Pixel coordinate grounding data
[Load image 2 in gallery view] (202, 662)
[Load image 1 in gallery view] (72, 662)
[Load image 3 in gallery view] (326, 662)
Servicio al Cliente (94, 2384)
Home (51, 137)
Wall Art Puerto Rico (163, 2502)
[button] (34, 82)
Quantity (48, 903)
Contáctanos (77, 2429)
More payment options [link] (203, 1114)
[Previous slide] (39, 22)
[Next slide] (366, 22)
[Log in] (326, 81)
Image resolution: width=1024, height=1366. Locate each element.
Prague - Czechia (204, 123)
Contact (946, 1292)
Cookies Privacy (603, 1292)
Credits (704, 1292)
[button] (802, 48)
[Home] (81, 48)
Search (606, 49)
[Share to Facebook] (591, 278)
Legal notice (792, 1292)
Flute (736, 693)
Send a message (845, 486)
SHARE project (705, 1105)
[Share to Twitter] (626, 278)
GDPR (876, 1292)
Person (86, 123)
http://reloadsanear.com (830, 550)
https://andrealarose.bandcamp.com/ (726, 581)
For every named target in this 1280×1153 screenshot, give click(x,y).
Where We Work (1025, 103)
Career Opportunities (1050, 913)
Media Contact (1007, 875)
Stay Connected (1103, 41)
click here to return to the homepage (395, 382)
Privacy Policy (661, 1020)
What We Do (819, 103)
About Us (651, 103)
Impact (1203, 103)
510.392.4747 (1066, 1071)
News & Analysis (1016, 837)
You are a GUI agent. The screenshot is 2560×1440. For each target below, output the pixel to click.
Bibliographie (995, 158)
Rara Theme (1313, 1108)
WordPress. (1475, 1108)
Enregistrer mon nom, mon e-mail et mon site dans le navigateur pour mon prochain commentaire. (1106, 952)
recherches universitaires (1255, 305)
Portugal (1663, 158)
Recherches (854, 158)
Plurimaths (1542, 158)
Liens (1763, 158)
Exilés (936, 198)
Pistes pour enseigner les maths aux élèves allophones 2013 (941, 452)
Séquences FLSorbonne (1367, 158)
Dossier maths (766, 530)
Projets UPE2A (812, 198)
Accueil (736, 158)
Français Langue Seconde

_AIM OF THE TASK_
Your job is to print exactly the lines that run from the top of the entries through the line with "Stay Connected (1103, 41)", and no others.

_TASK RESPONSE_
[Load image 2 in gallery view] (202, 662)
[Load image 1 in gallery view] (72, 662)
[Load image 3 in gallery view] (326, 662)
Servicio al Cliente (94, 2384)
Home (51, 137)
Wall Art Puerto Rico (163, 2502)
[button] (34, 82)
Quantity (48, 903)
Contáctanos (77, 2429)
More payment options [link] (203, 1114)
[Previous slide] (39, 22)
[Next slide] (366, 22)
[Log in] (326, 81)
Image resolution: width=1024, height=1366. Locate each element.
Prague - Czechia (204, 123)
Contact (946, 1292)
Cookies Privacy (603, 1292)
Credits (704, 1292)
[button] (802, 48)
[Home] (81, 48)
Search (606, 49)
[Share to Facebook] (591, 278)
Legal notice (792, 1292)
Flute (736, 693)
Send a message (845, 486)
SHARE project (705, 1105)
[Share to Twitter] (626, 278)
GDPR (876, 1292)
Person (86, 123)
http://reloadsanear.com (830, 550)
https://andrealarose.bandcamp.com/ (726, 581)
For every named target in this 1280×1153 screenshot, give click(x,y).
Where We Work (1025, 103)
Career Opportunities (1050, 913)
Media Contact (1007, 875)
Stay Connected (1103, 41)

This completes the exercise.